Short exercise 1 =>
Please give the rows from the first one through the line holding "Looking at the", both ends included, as a Markdown table with the columns Number and Row text, leaving out blank lines.

Text provided =>
— start —
Do any of you have any experience with these VNCs or others? I would like to learn and become proficient with the best VNC out there? I want to remote admin some 98 machines. And can they be done simultaniously like updating something like zone-alarm? Anyone have any experiences with this stuff? What are the pro's and cons? Which would you recomend and why? I would really appreciate any thoughts thanks gals and guys!


----------



## RandyG

I've been using UltrVNC for a while, and it is much better than TightVNC for many reasons. IT has file transfer, better graphics, faster connections, chat interface, etc, etc.

You can have many different connections open to different computers at the same time, but you can't have one connection to multiple systems, if you get my drift.

I would not think it would be the handiest way to remotely adminstrate systems. It is perfect for connecting to the systems and have them do something though. I connect to my work computer from home and have it download, etc.


----------



## raljr

I think there that there is a version of VNC called RealVNC from IBM Great Britain. Don't know about performmance though.


----------



## RandyG

If you really want to know about the different versions, take a look at What flavor of VNC do you like?

UltraVNC is the latest and combines all of the best from the others!


----------



## firstc520

how has this been running for you guys? I have been playig w/ tightvnc but not sure if i like the setup. Trying to explain the setu process to my brother and parents is a hasstle is this any easier?

also my brothers are behind a router, does this connect easier than tightvnc?

Thanks


----------



## RandyG

Ultra will run faster, have better visuals, file transfer, chat window and less lag.
— end —
Short exercise 2 =>
List each distinct username that heads a post in the VNC thread.

Entries =>
— start —
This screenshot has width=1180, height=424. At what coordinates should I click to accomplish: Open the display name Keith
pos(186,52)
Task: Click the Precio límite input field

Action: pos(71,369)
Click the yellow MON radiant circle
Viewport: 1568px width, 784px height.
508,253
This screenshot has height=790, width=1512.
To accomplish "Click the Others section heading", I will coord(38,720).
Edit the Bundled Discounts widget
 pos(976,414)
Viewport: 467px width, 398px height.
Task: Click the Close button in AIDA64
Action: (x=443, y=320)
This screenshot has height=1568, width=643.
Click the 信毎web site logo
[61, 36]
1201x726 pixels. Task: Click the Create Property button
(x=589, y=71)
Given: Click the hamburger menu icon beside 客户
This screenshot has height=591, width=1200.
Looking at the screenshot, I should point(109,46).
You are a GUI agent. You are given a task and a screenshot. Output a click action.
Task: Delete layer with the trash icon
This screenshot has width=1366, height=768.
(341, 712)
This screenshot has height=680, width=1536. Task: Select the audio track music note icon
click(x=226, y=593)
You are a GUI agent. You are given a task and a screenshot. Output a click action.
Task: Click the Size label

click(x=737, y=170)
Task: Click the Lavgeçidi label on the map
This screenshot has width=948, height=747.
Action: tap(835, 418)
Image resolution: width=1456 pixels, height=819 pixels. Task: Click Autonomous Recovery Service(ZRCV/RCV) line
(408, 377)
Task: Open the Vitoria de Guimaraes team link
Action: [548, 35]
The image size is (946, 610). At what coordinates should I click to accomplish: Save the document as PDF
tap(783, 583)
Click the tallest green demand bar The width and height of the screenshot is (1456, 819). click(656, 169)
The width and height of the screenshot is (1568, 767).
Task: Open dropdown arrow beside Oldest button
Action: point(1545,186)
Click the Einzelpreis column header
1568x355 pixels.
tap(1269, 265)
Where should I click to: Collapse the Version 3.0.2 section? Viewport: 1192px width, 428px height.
— end —
Complete answer 1 =>
| Number | Row text |
|---|---|
| 1 | This screenshot has width=1180, height=424. At what coordinates should I click to accomplish: Open the display name Keith |
| 2 | pos(186,52) |
| 3 | Task: Click the Precio límite input field |
| 4 | Action: pos(71,369) |
| 5 | Click the yellow MON radiant circle |
| 6 | Viewport: 1568px width, 784px height. |
| 7 | 508,253 |
| 8 | This screenshot has height=790, width=1512. |
| 9 | To accomplish "Click the Others section heading", I will coord(38,720). |
| 10 | Edit the Bundled Discounts widget |
| 11 |  pos(976,414) |
| 12 | Viewport: 467px width, 398px height. |
| 13 | Task: Click the Close button in AIDA64 |
| 14 | Action: (x=443, y=320) |
| 15 | This screenshot has height=1568, width=643. |
| 16 | Click the 信毎web site logo |
| 17 | [61, 36] |
| 18 | 1201x726 pixels. Task: Click the Create Property button |
| 19 | (x=589, y=71) |
| 20 | Given: Click the hamburger menu icon beside 客户 |
| 21 | This screenshot has height=591, width=1200. |
| 22 | Looking at the screenshot, I should point(109,46). |

Complete answer 2 =>
RandyG, raljr, firstc520